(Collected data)
===
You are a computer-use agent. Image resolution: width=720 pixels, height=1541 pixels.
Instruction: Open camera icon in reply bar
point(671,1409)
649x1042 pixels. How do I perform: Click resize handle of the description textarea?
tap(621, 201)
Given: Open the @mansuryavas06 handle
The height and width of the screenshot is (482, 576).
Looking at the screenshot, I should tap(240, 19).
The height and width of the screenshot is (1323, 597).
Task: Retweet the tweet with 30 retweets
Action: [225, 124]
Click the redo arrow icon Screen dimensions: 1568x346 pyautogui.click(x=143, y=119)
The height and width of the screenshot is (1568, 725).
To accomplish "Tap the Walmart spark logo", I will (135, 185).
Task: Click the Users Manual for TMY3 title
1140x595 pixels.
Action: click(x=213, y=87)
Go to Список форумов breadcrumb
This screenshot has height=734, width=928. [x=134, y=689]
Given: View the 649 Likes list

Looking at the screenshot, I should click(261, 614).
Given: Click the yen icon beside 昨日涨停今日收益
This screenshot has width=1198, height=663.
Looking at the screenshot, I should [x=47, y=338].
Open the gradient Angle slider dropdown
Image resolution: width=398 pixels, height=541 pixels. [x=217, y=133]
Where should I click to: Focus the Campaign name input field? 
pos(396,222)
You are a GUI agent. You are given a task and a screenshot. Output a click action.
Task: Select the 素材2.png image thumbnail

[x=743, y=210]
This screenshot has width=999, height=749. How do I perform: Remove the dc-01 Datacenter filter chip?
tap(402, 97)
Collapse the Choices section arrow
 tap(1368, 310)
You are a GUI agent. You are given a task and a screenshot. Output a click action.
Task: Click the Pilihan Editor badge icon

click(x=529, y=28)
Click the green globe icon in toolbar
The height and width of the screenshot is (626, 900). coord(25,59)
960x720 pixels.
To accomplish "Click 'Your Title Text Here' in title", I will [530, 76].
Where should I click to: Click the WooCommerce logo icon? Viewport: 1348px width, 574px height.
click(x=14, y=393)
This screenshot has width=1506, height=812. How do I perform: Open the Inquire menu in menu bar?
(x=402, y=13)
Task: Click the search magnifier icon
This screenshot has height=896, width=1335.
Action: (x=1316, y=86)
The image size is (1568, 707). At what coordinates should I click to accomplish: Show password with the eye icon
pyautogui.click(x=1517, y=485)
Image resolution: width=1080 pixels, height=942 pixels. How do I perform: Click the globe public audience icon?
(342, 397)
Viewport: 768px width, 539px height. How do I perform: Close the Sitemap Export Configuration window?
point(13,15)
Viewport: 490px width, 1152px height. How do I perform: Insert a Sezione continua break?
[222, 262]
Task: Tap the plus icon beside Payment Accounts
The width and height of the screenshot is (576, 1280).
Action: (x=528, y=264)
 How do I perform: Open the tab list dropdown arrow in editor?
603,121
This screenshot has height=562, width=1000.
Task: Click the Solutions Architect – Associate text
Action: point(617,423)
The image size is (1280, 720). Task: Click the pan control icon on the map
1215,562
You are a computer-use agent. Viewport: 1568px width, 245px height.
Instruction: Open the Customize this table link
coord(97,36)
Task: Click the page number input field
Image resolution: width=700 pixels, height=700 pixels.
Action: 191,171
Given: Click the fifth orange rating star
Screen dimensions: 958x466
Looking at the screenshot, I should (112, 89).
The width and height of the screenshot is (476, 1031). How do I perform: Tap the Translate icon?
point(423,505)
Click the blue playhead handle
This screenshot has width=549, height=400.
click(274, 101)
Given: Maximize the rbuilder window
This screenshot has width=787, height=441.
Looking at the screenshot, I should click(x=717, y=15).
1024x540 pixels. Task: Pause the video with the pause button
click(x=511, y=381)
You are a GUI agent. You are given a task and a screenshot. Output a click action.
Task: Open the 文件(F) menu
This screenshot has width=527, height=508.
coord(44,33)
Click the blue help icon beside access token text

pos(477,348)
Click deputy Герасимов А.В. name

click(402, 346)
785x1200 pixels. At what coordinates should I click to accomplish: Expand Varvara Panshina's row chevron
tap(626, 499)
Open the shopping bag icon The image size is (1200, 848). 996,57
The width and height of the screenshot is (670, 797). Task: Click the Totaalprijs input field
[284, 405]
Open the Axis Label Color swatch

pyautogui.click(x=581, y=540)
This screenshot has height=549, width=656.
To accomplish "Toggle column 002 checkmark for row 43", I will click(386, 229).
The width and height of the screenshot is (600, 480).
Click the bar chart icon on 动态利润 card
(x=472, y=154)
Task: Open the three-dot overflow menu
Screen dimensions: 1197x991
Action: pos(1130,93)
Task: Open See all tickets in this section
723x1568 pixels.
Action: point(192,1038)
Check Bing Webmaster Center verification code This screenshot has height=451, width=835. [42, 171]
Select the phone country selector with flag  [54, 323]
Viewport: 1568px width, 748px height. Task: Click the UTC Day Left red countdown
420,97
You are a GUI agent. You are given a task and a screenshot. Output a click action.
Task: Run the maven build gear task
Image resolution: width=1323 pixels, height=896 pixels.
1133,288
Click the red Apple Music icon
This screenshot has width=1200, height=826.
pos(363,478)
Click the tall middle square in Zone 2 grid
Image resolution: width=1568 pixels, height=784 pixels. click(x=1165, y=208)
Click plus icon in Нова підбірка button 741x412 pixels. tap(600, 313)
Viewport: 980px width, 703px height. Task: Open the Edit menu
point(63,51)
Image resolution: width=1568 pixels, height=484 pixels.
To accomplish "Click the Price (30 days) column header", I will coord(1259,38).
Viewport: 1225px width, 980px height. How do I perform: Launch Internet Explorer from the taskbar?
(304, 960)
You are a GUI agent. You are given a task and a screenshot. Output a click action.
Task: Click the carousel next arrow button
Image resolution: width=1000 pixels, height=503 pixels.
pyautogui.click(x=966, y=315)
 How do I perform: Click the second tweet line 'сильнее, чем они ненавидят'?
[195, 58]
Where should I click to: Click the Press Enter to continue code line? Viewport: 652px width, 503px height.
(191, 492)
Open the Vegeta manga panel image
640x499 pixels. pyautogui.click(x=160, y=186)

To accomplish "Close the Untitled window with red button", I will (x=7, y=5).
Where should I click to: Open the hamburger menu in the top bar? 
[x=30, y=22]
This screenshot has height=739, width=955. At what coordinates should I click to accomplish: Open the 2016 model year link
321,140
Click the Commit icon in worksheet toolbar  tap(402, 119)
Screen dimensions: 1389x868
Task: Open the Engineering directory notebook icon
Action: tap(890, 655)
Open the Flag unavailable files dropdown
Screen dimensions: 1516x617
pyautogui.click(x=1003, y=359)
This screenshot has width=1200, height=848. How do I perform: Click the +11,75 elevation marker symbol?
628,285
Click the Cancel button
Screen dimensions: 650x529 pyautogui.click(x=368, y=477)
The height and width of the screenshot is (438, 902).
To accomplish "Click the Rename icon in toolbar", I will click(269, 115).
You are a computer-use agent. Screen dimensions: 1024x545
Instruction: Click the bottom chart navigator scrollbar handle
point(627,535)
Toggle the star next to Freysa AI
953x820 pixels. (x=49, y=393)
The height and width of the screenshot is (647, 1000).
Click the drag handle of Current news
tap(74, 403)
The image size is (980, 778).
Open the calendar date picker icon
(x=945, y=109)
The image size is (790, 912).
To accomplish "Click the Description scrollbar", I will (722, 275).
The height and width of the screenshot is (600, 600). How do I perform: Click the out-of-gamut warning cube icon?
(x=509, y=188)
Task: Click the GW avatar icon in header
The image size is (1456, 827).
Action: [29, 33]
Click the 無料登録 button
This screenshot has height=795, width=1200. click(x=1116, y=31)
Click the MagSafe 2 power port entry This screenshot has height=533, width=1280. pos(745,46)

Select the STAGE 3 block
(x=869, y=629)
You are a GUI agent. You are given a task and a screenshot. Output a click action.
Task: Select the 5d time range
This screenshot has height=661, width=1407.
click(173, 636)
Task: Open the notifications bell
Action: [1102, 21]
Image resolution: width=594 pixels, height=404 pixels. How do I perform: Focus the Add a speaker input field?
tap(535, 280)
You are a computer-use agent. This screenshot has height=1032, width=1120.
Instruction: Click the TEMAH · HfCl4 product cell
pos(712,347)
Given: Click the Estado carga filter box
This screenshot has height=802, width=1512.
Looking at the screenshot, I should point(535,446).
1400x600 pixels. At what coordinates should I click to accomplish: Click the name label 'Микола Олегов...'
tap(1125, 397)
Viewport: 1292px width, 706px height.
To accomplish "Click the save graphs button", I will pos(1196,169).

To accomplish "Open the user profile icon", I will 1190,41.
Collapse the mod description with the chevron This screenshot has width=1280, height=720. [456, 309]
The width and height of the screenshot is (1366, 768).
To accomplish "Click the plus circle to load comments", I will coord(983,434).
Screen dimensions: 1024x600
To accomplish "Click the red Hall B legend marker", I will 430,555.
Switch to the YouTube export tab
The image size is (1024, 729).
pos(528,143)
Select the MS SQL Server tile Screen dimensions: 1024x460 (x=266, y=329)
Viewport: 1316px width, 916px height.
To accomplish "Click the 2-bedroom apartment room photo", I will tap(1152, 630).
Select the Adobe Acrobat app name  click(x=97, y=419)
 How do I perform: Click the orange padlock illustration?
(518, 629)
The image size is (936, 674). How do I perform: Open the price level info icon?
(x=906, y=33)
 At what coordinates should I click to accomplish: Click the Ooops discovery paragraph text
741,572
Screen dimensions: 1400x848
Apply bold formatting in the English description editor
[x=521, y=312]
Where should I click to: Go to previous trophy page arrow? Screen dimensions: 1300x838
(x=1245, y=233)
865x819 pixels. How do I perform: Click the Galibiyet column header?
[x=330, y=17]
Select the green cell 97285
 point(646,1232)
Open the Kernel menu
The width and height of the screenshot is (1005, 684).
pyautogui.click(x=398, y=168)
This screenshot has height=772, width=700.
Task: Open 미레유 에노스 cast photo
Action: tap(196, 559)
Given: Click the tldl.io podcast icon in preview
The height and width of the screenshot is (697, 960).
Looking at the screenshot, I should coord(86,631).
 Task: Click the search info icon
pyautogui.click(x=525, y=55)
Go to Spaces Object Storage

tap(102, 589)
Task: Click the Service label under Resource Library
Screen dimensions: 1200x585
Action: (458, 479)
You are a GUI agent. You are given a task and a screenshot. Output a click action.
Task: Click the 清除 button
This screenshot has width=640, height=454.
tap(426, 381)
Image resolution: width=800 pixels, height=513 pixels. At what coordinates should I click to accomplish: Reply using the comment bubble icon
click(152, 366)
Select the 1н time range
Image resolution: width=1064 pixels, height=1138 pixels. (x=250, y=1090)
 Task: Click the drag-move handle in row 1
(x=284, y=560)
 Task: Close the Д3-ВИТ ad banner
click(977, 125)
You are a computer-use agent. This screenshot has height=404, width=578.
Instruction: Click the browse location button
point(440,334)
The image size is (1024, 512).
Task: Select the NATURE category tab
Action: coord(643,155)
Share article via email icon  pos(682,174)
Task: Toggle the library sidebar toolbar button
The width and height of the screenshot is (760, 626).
===
▶ _WHAT YOU SHOULD DO_:
Beginning of the records through the line with "Given: Open the @mansuryavas06 handle": return that span exactly and stop there.

▶ _WORKED SOLUTION_:
You are a computer-use agent. Image resolution: width=720 pixels, height=1541 pixels.
Instruction: Open camera icon in reply bar
point(671,1409)
649x1042 pixels. How do I perform: Click resize handle of the description textarea?
tap(621, 201)
Given: Open the @mansuryavas06 handle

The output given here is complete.